Be certain that you get enough HP to have enough surplus HP to not tax the tractor PTO output.


----------



## DLMKA (Jun 28, 2014)

How much HP are we talking? I'm looking at an Allis Chalmer D17 gas the implement dealer up the road has for $2500 but told me they'd cut me a deal. That's 63hp but the 3 point conversion from a snap coupler has me worried. Guy at the auction I was talking to offered me an Oliver 1850 gas for $1650 but not running, he thinks the distributor is off a tooth but I'm leery of buying a non-running tractor. I only have 12 acres and only plan on having at most 30 pigs on the hoof at a time over 5 acres of pasture. I can afford to slow the feed auger way down and probably don't ever need to mix 95 bu at a time either. I have it parked under and open front shed and once I get some of the stuff unpacked from the move it will likely end up in a fully enclosed shed.

Everything I read says to control your feed cost. I'm looking at this as free equipment because I know scrap prices aren't coming down and I could haul this to the scrap yard tomorrow and double my money. If I can find a cheap but relatively reliable tractor that has also been fully depreciated I suddenly have feed that costs me commodity price plus a little fuel and time.


----------



## agmantoo (May 23, 2003)

DLMKA.....Slowing the machine down is not the solution. The machine is designed to operate at 540 RPM on the PTO shaft. If the HP is not adequate the solution is to meter the material being ground in at a low rate. However, if you get more material fed into the grinder than you have HP to power the load on the grinder will/can create problems. The load on the grinder will also over time do damage to the tractor in the PTO drive area. Been there and done that and it is expensive to repair.


----------



## alleyyooper (Apr 22, 2005)

A D 17 Allis should have enough power for your machine. 
A 3 pt conversion for the snap coupler should not pose a problem. How ever I have seen a home made unit that they had made and you could not use the PTO with it due to the 3d link hook up. Try to get the stock draw bar with the tractor. so you can remove the conversation.

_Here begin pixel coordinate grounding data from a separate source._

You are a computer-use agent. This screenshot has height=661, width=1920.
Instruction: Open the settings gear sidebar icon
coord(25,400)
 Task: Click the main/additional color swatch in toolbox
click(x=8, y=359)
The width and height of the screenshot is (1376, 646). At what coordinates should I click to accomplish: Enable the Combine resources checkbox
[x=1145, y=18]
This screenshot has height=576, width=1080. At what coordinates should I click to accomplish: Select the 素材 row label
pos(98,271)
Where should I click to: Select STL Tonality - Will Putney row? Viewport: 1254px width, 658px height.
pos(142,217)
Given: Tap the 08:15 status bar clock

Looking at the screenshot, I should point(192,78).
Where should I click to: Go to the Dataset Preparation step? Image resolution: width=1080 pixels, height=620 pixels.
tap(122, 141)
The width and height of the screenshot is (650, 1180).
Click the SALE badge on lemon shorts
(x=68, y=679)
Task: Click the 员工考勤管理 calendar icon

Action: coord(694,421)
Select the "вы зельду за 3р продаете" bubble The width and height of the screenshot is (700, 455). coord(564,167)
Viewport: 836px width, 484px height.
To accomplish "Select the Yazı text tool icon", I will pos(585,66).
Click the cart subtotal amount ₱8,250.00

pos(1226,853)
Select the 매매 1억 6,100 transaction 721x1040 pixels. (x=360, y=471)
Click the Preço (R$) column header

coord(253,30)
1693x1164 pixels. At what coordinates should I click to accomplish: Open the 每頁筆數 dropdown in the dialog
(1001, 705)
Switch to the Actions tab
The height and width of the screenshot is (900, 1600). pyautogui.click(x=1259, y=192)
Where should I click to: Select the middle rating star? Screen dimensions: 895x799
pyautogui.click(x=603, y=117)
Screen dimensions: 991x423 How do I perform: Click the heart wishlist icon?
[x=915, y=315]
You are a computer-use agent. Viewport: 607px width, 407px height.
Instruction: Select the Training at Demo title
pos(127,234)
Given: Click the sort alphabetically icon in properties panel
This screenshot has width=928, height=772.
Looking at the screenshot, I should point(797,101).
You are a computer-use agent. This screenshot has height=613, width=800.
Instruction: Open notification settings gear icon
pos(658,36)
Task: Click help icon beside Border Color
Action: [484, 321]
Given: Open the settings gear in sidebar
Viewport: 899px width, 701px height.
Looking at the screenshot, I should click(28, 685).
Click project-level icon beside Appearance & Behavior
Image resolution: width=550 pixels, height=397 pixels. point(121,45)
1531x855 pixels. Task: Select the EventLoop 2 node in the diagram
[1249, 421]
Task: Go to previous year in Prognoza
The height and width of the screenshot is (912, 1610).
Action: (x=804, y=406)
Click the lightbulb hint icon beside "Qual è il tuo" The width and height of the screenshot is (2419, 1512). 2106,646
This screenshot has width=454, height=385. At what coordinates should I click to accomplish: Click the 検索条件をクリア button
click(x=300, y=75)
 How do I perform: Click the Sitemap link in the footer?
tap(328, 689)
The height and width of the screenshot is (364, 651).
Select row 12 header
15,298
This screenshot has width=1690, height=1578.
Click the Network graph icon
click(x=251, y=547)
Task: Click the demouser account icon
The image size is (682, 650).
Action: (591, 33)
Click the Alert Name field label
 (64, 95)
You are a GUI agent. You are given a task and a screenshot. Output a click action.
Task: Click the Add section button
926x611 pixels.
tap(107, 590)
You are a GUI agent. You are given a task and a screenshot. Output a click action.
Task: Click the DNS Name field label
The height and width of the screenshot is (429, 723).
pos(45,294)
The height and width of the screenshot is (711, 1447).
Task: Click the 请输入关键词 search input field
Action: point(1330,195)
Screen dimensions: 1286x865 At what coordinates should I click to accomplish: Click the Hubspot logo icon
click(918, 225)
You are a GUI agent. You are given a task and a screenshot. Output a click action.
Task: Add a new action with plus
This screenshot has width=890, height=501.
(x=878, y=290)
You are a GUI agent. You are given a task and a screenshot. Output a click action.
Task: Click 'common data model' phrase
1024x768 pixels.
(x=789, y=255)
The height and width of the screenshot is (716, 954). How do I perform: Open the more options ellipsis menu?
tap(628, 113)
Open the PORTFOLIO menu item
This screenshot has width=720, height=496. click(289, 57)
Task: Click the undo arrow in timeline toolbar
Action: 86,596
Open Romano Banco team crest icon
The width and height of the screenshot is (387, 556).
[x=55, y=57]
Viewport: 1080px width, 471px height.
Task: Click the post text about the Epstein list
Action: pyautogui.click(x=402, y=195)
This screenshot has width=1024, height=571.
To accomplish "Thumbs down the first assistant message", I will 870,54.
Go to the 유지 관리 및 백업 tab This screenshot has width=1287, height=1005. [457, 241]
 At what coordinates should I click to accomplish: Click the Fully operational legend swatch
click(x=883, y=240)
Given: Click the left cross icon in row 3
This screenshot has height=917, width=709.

I like my 1961 D 17, the light duty front loader does all I need it to do.




 Al


----------



## idigbeets (Sep 3, 2011)

I run a NH and Gehl that will hold 4000lbs + of ground corn/soybeans with a 70hp tractor, no problem at all. I think you'll be fine @ 60hp. I run em at 1600RPM on the tach.

I'm not familiar w/ the one you bought, but as with any older equipment, go over and find all the grease fittings and get em going, check the pulleys and bearings, chains, belts, that they turn straight (relatively lol) and no slack. Open the top hatch and look around on the inside make sure nothing is twisted, sheared etc. 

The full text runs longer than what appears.